The sympathetic lowest centers are located in the intermediolateral nucleus of the spinal thoracolumbar segments T10 to L2. The parasympathetic lowest center is located in the sacral parasympathetic nucleus of spinal segments S2 to S4, while the somatic nerves originate from Onuf's nucleus in the lumbosacral region of the spinal cord (26). Prior to ejaculation, under the control of the autonomic nervous system, sperms are transported from the tail of the epididymis to the ampulla of the vas deferens through the contraction of smooth muscle tissues. When provided with sufficient stimulation, sympathetic efferent fibers from spinal segments T10 to L2 are activated. These fibers innervate the smooth muscle cells in the epididymis, vas deferens, prostate, and seminal vesicles, leading to their contraction. Through the coordinated peristaltic contraction of these structures, sperms and the seminal fluid are transported to the posterior urethra, a process referred to as ejaculation. This is followed by a sympathetic-mediated contraction of the bladder neck, while the external urethral sphincter relaxes through the coordinated action of parasympathetic fibers from spinal segments S2-4. Penile innervation arises from the autonomic nervous system (sympathetic and parasympathetic) as well as from somatic nerves that provide sensory and motor innervation (Figure 1). It is noteworthy that erection and ejaculation rely on two entirely separate neural processes; this means that an erection is not a prerequisite for ejaculation and fertility (3).
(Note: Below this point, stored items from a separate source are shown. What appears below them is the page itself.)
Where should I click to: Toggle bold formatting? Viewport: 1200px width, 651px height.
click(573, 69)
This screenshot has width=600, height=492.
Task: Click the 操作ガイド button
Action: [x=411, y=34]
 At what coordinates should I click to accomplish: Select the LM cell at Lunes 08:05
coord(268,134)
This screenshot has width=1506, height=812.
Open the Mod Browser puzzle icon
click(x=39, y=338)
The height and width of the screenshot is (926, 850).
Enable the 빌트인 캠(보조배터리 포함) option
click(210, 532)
A research study has found a significant positive correlation between over activity of the autonomic nervous system and prostate size (27). The sympathetic nervous system can promote the early onset of prostate cancer, while the parasympathetic nerve fibers promote the metastasis of the cancer (28). Prostate cancer and benign prostatic hyperplasia can lead to urinary obstruction or retention, which may affect the hindered expulsion of sperm, thus affecting the quality and quantity of sperm. In addition, benign prostatic hyperplasia may cause a decrease in prostate fluid secretion or changes in its quality, which can further impact the quality of semen. These factors can potentially have a negative impact on male fertility, leading to infertility issues (29).

In men with spinal cord injuries, the nerves responsible for erection and ejaculation may be partially or completely damaged. Consequently, sexual dysfunction and infertility are exceedingly common among male spinal cord injury patients, with approximately 90% of men with spinal cord injuries unable to ejaculate through masturbation or regular sexual intercourse (30). While many men with spinal cord injuries can achieve reflexive erections and engage in intercourse, they cannot procreate without medical assistance. Beyond ejaculatory dysfunction, men with spinal cord injuries also experience a decline in semen quality, with a reduced sperm count and vitality (31). Furthermore, the semen of men with spinal cord injuries shows greater DNA damage compared to that of men in their reproductive age (32). Researchers have explored various reasons for the compromised semen quality in men with spinal cord injuries. These include alterations in prostaglandins, inflammatory cytokines, inflammatory amylosomes, changes in seminal plasma protein content, dysfunction of the accessory glands, bladder dyscoordination, over-activation of the immune system, and prostatic exhaustion (33–35). Abnormalities in semen quality might also be influenced by indirect factors and lifestyle changes, such as the severity of the spinal cord injury, testicular overheating, bladder management, or specific ejaculation techniques (33).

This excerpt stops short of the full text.